Beers Have Style

Schwartzbier, real ale, wheat beer, Kölsch... many things can define a beer's style. In the professional brewing world, styles can be differentiated by appearance, flavor, ingredients, production method, history, or origin. Unfortunately, not everyone agrees on how to categorize beer styles, and brewers often flip flop their beers between categories for competitions and distributors in different parts of the world. For instance, take a look at differences between CAMRA's Champion Beer of Britain, the Beer Judge Certification Program (BJCP), the Brewers Association's World Beer Cup). Furthermore, new styles are invented all the time as breweries try to differentiate their creations, and angsty beer geeks are given reason to wage sudsy wars in online forums. But even the most time-honored styles were once new (even lagers were invented less than 200 years ago). Our preferences both shape and are shaped by this long, organic process.

▶ [Task list]:
**1)** List every criterion that the beer styles passage says professional brewers can use to differentiate styles.
**2)** Answer these from the beer styles passage:
(a) Less than how many years ago were lagers invented?
(b) Why are new styles invented all the time?
(c) For what do brewers flip flop their beers between categories?
**3)** Go on with the beer styles passage from its final sentence.

[Screen grounding examples]

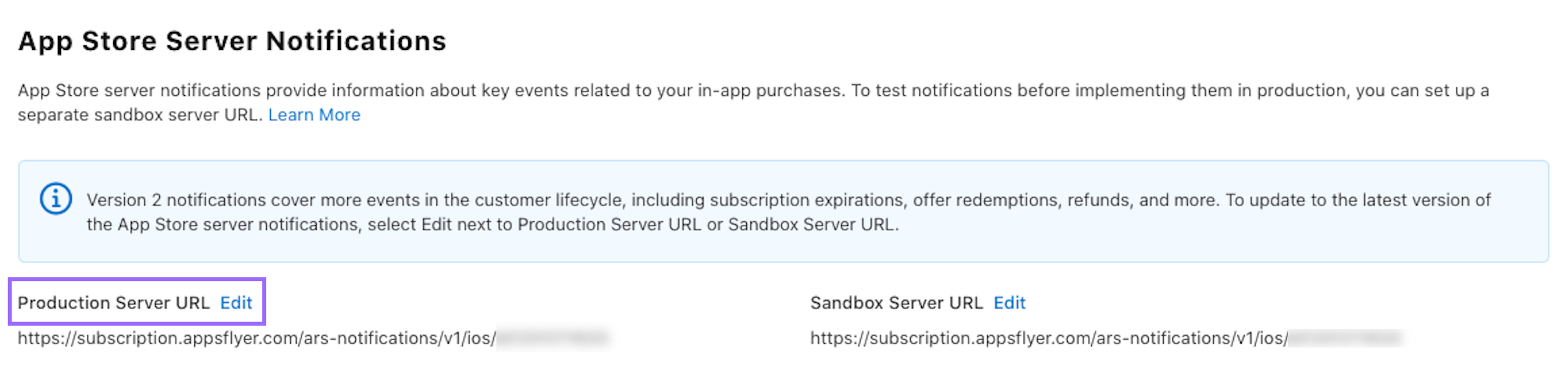Click the Sandbox Server URL label
The height and width of the screenshot is (378, 1568).
click(x=896, y=303)
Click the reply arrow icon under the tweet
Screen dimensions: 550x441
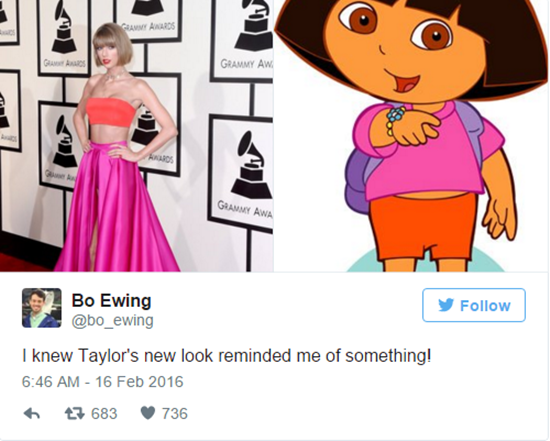32,414
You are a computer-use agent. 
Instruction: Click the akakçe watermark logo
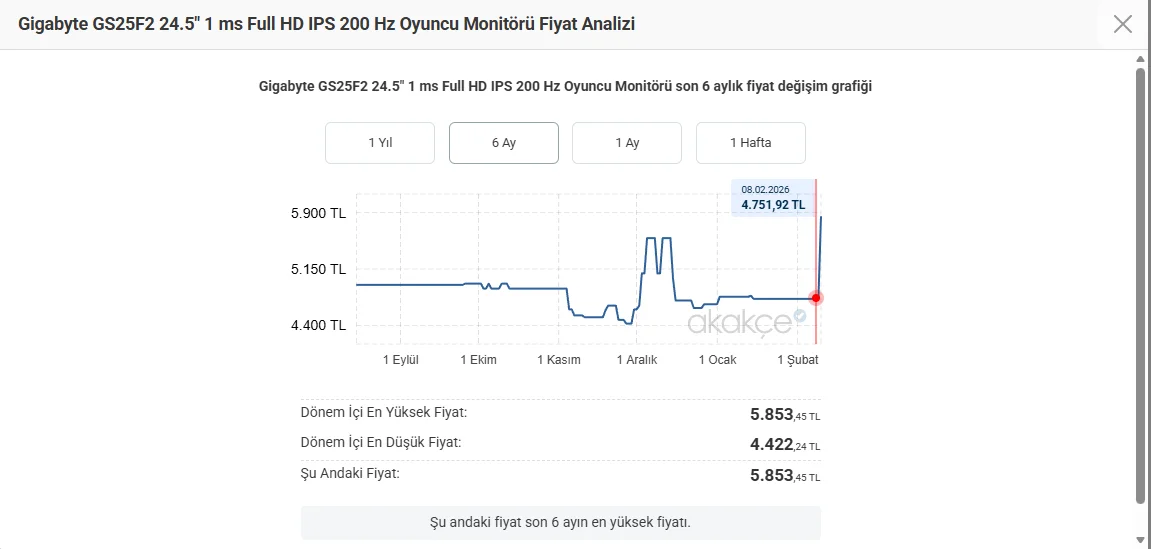coord(739,322)
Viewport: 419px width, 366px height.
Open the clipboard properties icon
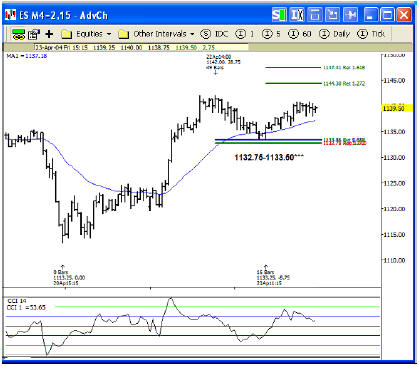click(x=34, y=34)
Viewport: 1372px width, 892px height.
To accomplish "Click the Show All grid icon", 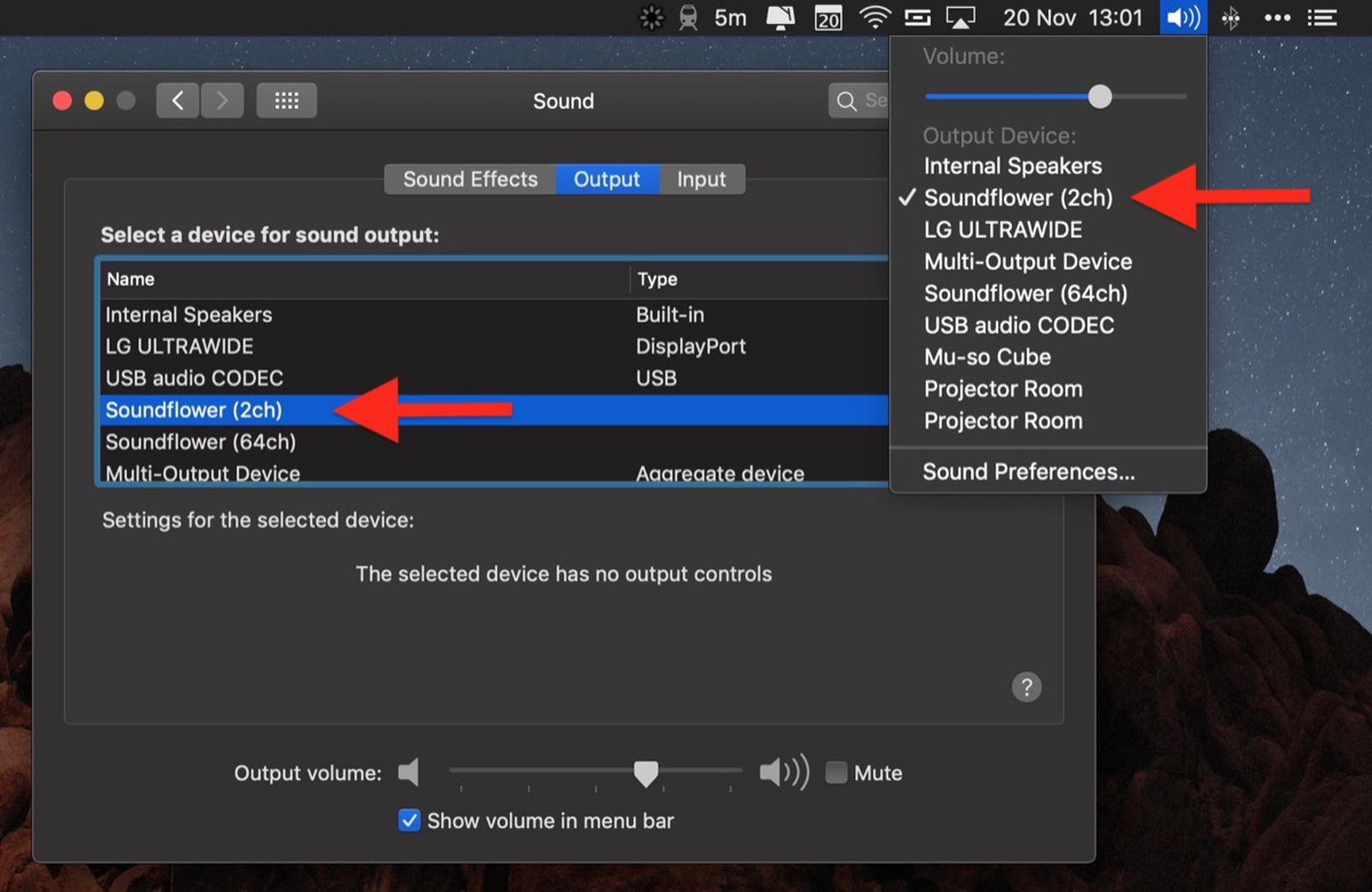I will point(286,101).
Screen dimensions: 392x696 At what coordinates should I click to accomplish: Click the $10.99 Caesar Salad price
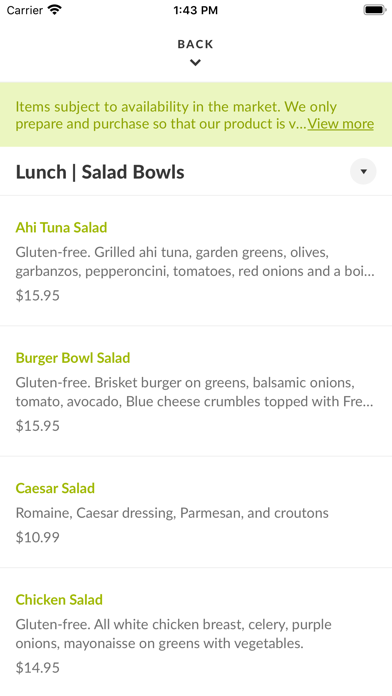38,538

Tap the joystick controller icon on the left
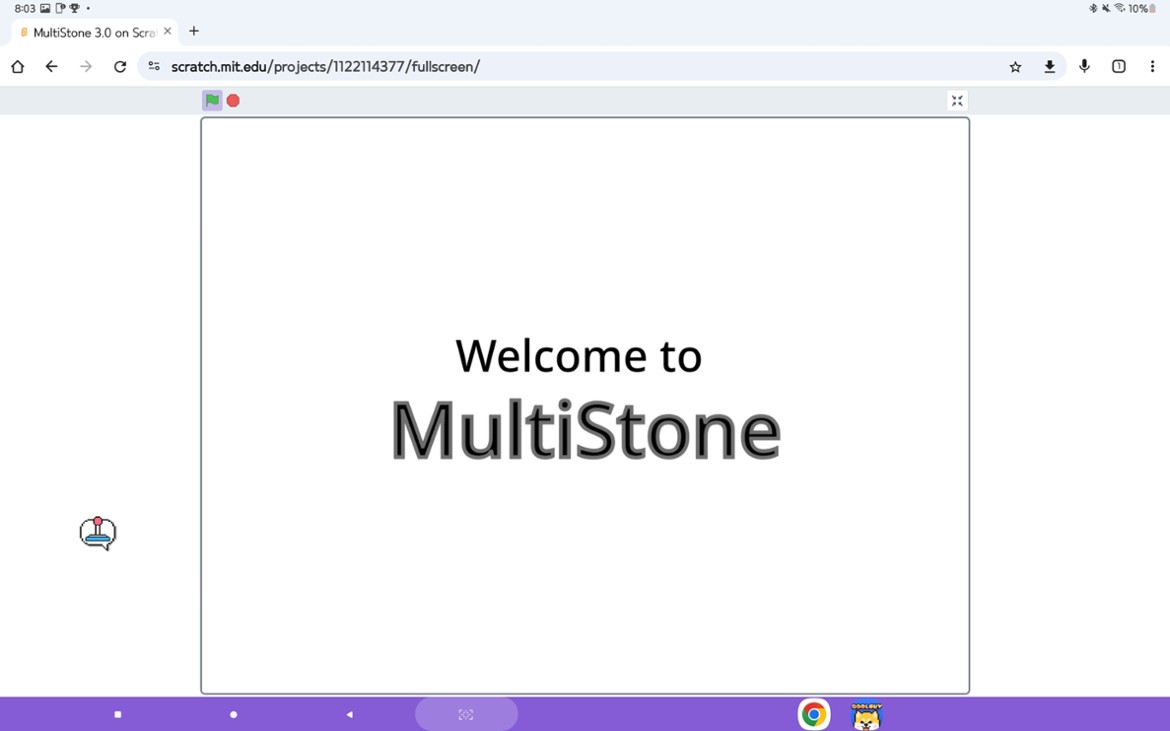(97, 532)
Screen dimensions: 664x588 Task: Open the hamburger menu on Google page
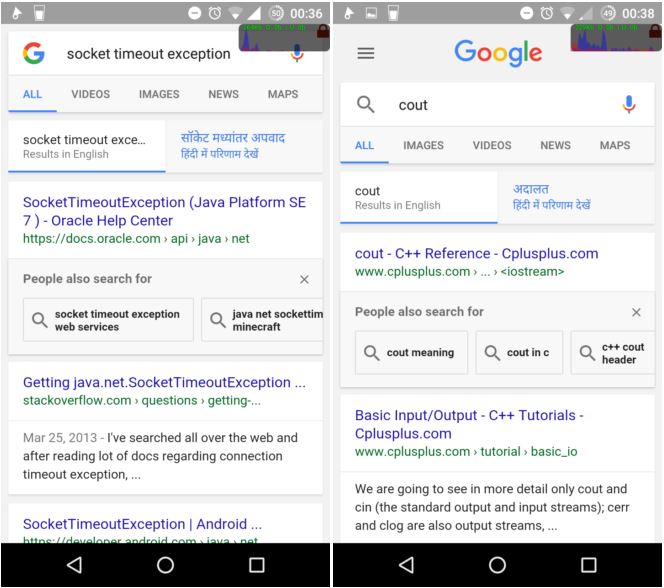366,53
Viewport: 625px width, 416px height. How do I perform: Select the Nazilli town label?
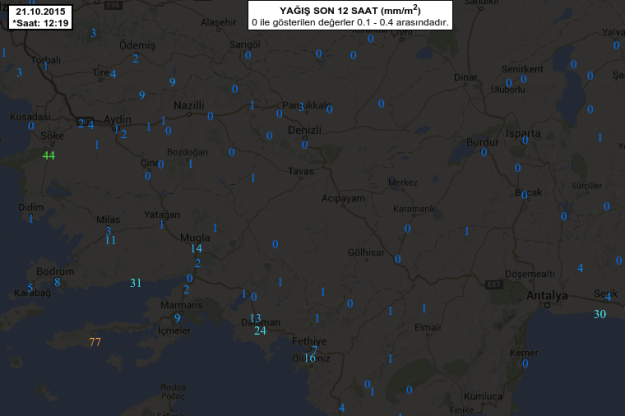tap(188, 105)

▶ [Responses by task]:
**1)** appearance, flavor, ingredients, production method, history, origin

**2)**
(a) Less than 200 years ago.
(b) Breweries try to differentiate their creations.
(c) For competitions and distributors in different parts of the world.

**3)**
Meanwhile, back at the brewery, a brewer is mindfully formulating and testing beer according to precise scientific standards. This precision ensures that a Sierra Nevada Pale Ale tastes just as good no matter when or where you drink it. The subjective qualities of beer styles are transformed. Color is identified according to the Standard Reference Method (SRM), bitterness is quantified on the scale of International Bitterness Units (IBUs), and a beer's capacity for danger and fun is measured by its alcohol content (percentage of alcohol by volume, or ABV). Many other metrics exist, but these are the big three. Give a Cicerone (beer sommelier) these three pieces of information, and he or she could probably tell you its style without even tasting it.

Beer by Numbers

As a data scientist with a background in machine learning, I often daydream about the future of artificial intelligence. But sometimes my imagination interferes with another of my passions, the history and culture of beer. The other day, while studying for my Certified Cicerone Exam, I had a fascinating idea. If a brewer fed an artificially intelligent robot thousands of beers and asked it to come up with its own categories of style, what would they be?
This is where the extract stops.